Do you have any idea about?

Thanks a lot!

----------


## GolferGuy

What is the outcome you need from this?  It looks like you are trying to find "descrip" somewhere in a field named productDescrip.  Once you find "descrip" what do you want to happen?  Please don't discribe the coding, but what you want to happen within the productDescrip field.

The reason I ask this is because I could not figure out from your code what you want to do.

----------


## galamero

I have a memo field with a long text, but I need make a search only in the text before a mark like >, I don't want look up thru all the text, so I need the position for an especific character to cut the text and find only in the substring.
For instance, in this replay I wanna look for the word "memo", but only in the next substring:

"I have a memo field with a long text, but I need make a search only in the text before a mark like"
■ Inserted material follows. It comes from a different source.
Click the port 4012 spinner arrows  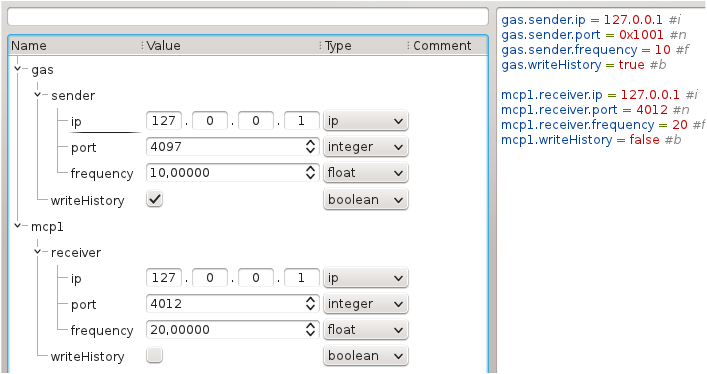coord(310,304)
and if the string to find is "substring" there is no results because the word "substring" is not in the text "I have a memo field with a long text, but I need make a search only in the text before a mark like"

thank for your help, my language is not English, I apologize any error or misunderstanding.

----------


## galamero

I forgot say that the query with charindex works fine in SQL Server, but I am using access database on internet and I am sending my query from asp code in a Windows platform IIS

----------


## KLMCats

Do you need to "escape" the ">" when doing this w/ asp/html?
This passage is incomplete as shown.